Using the line with "Where should I" as your starting point, transcribe it and each line beneath it word for word until the records run out, without pictures.

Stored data

#####

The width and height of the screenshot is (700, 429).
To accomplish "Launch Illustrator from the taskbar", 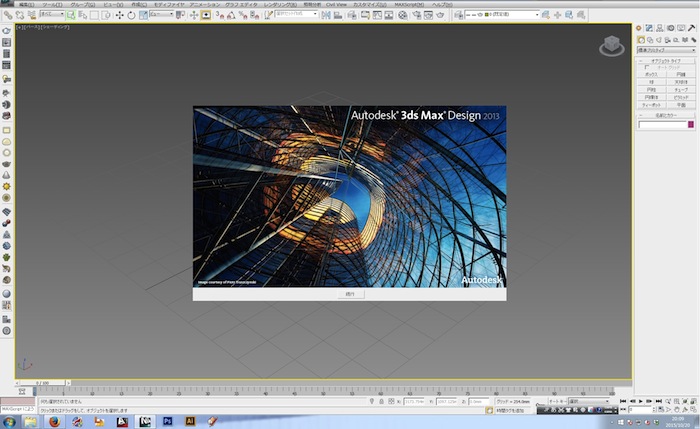I will click(x=188, y=421).
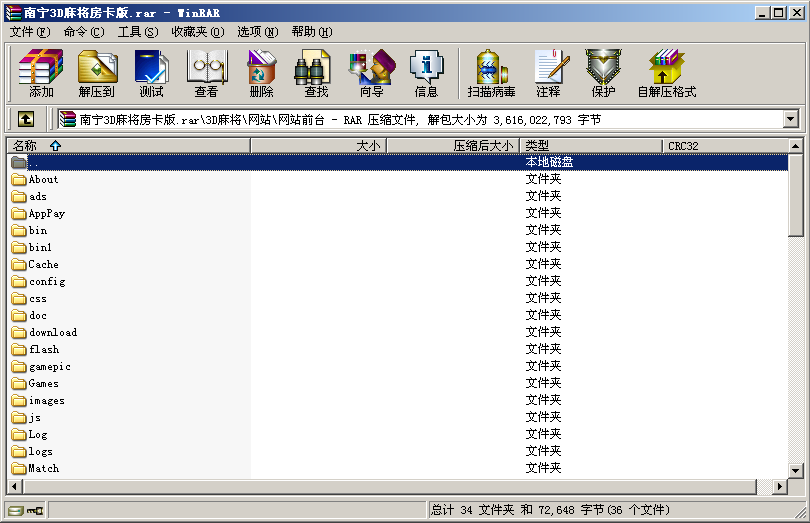Click the horizontal scrollbar right arrow
The image size is (810, 523).
[x=779, y=486]
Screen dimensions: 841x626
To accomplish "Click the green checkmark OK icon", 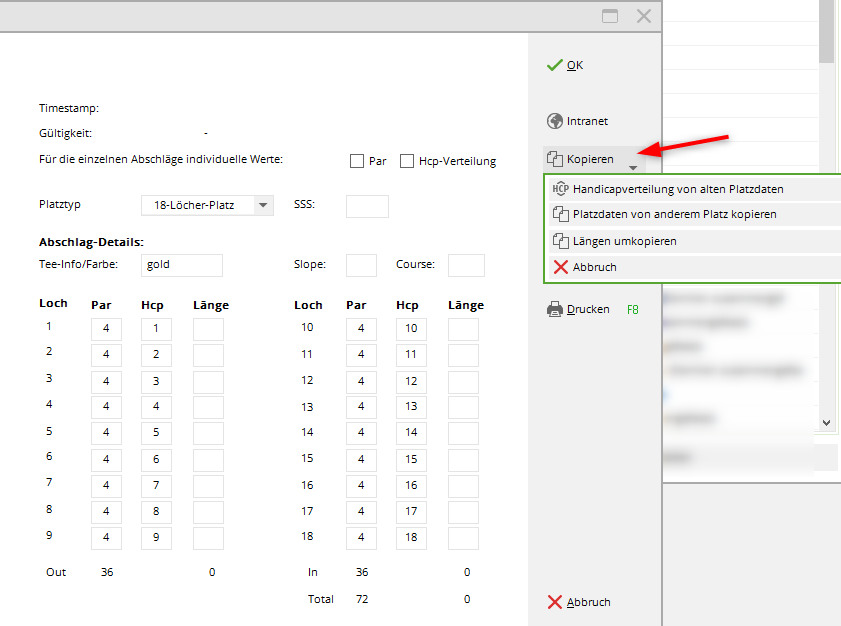I will point(555,65).
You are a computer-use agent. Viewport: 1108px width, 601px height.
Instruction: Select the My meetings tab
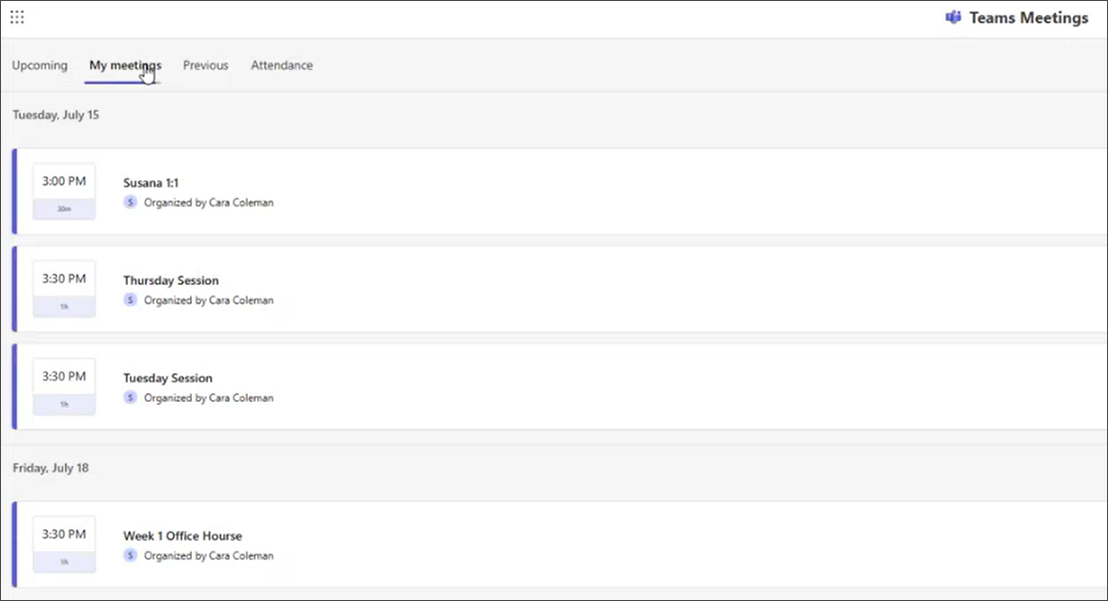pos(124,65)
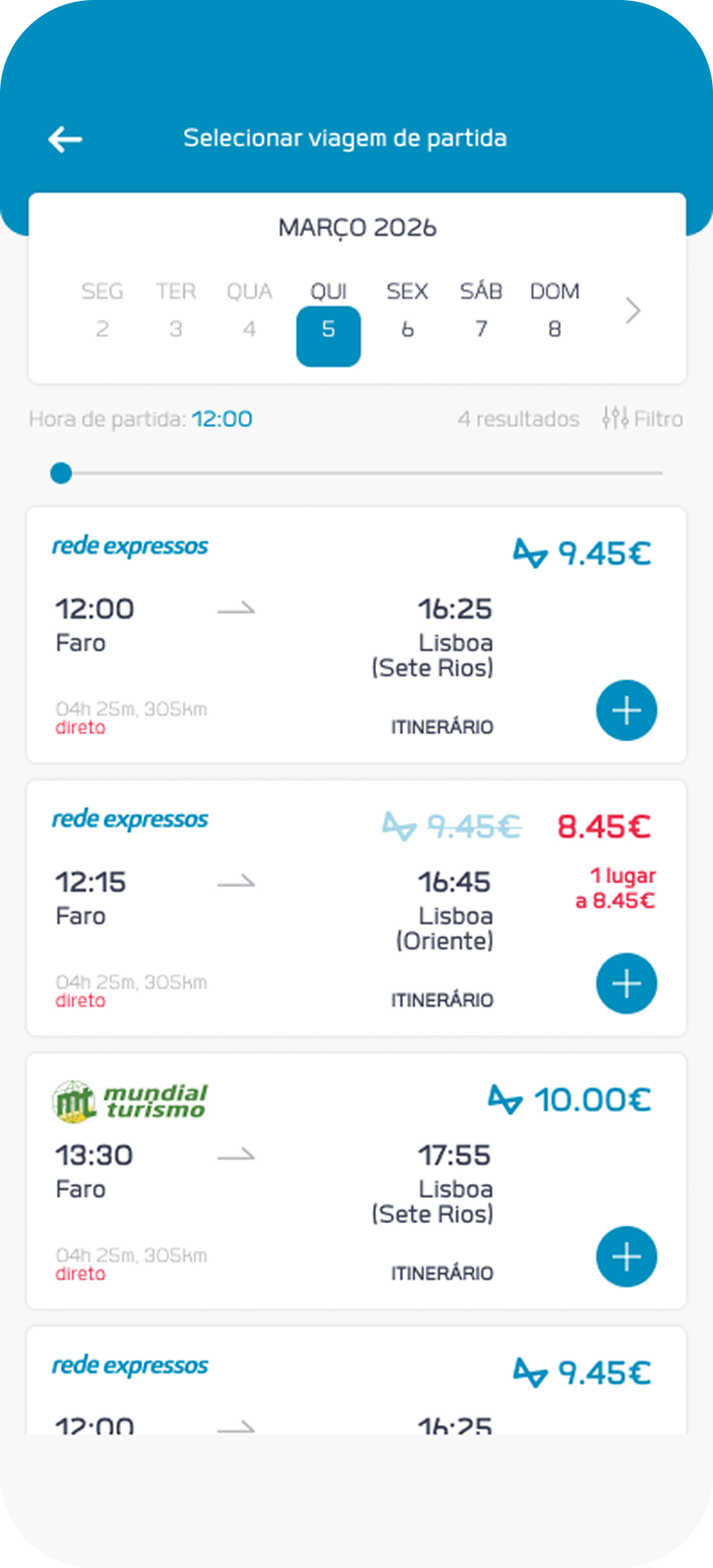Open Itinerário of the 13:30 trip

pos(441,1274)
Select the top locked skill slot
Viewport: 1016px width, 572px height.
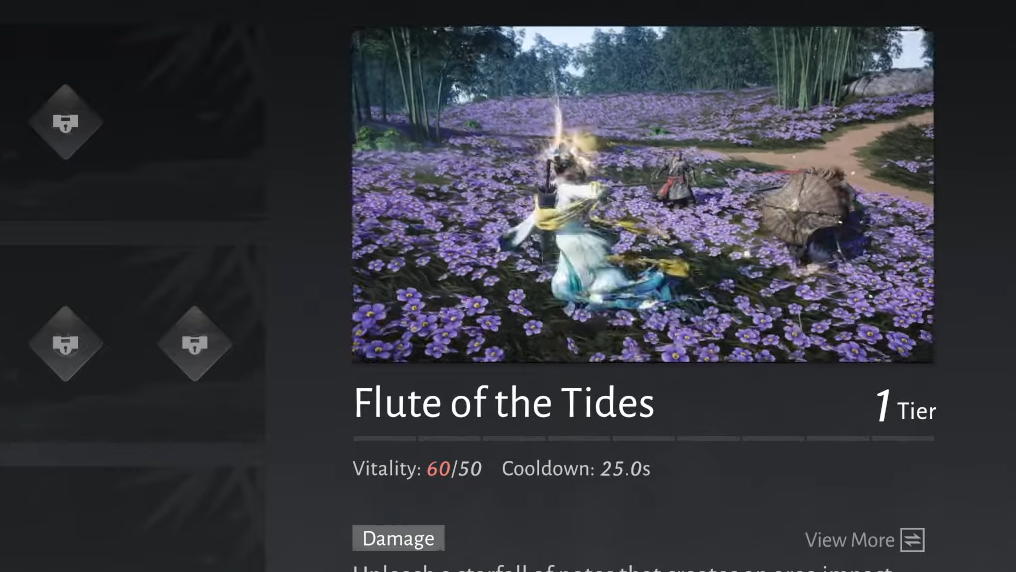coord(65,122)
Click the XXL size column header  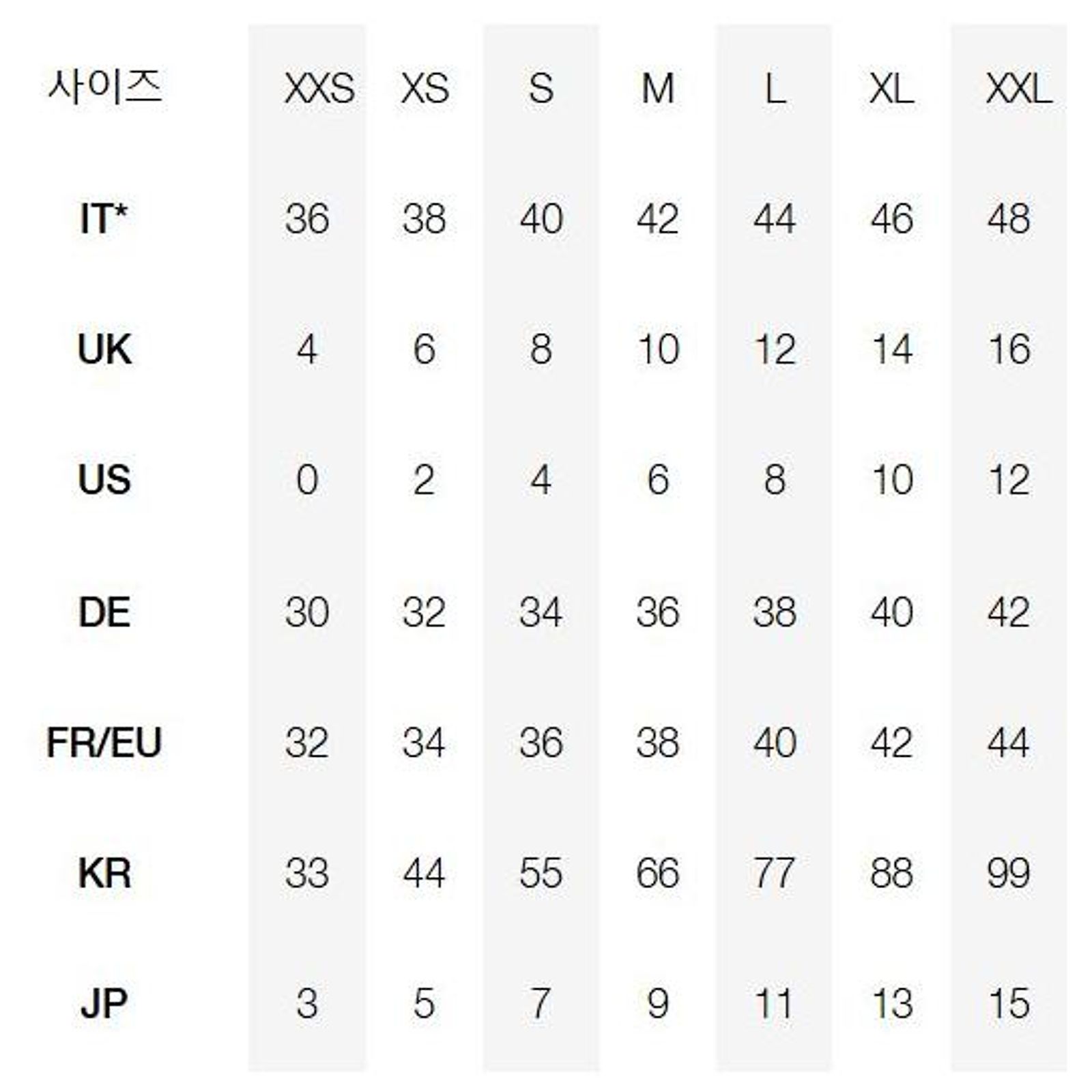pos(1018,89)
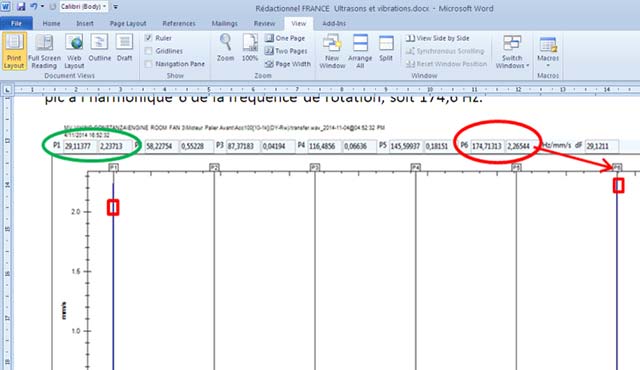Switch to Print Layout view
The width and height of the screenshot is (640, 370).
(x=14, y=51)
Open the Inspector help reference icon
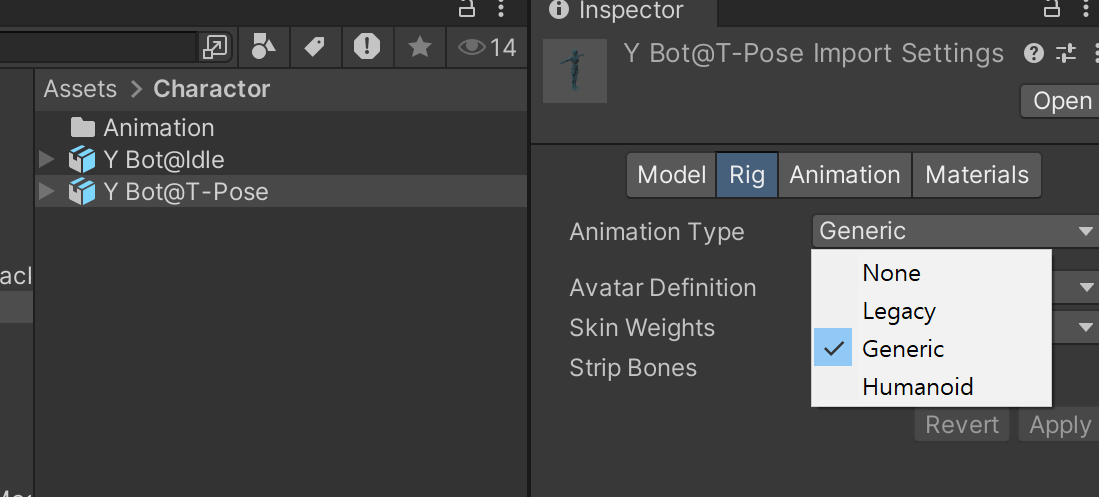This screenshot has width=1099, height=497. 1034,53
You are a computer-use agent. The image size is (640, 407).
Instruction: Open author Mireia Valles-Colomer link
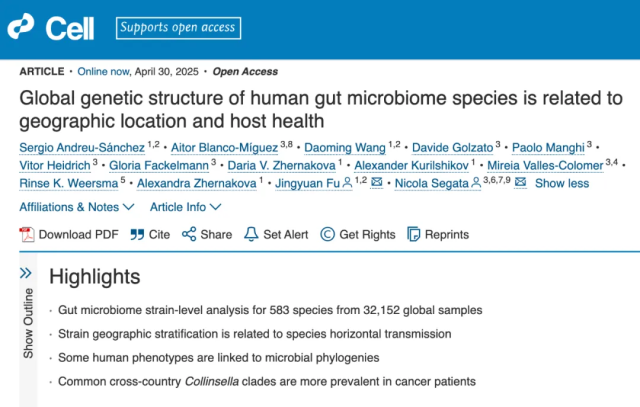545,165
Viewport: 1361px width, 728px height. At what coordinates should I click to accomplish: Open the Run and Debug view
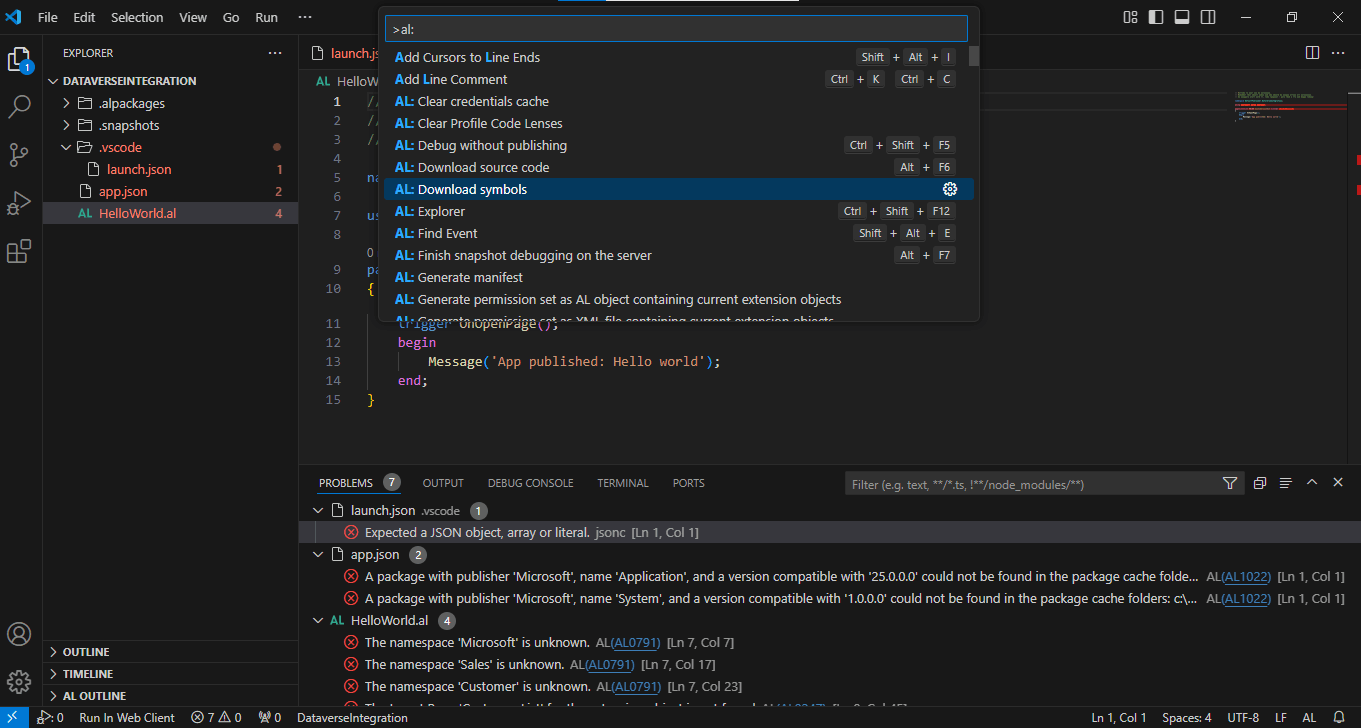click(20, 203)
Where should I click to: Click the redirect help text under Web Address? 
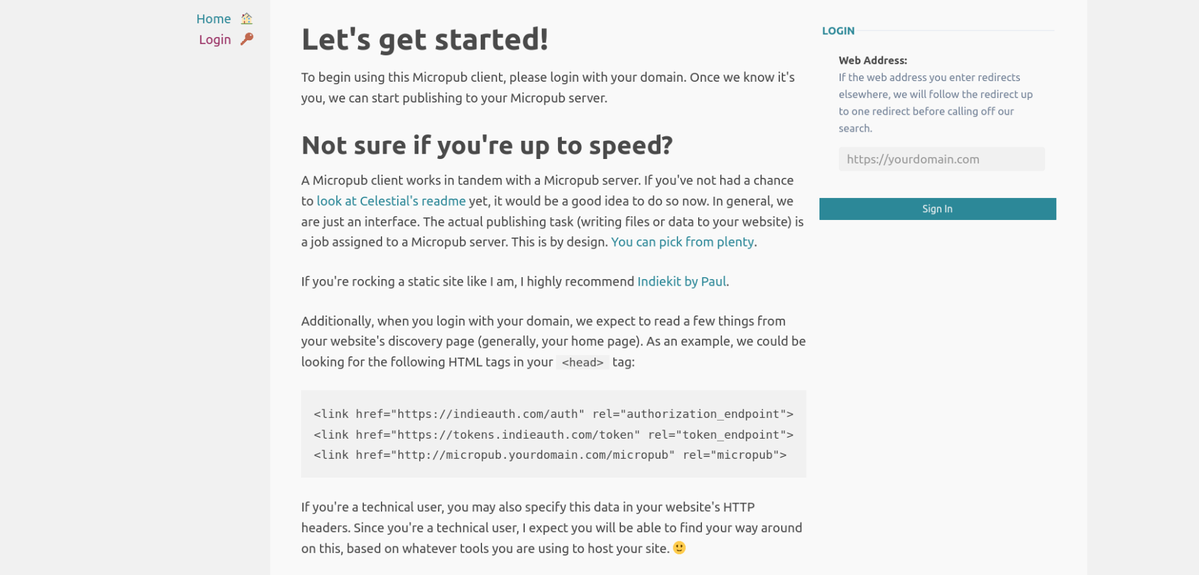[x=937, y=103]
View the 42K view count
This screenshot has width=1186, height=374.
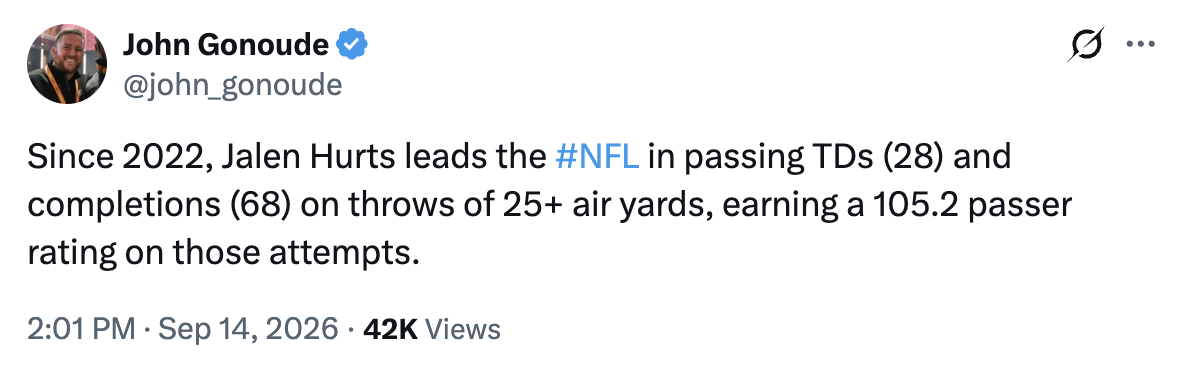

#####

* _Solution to this task_:
Where should I click to: Click the redirect help text under Web Address? 
[x=937, y=103]
View the 42K view count
This screenshot has width=1186, height=374.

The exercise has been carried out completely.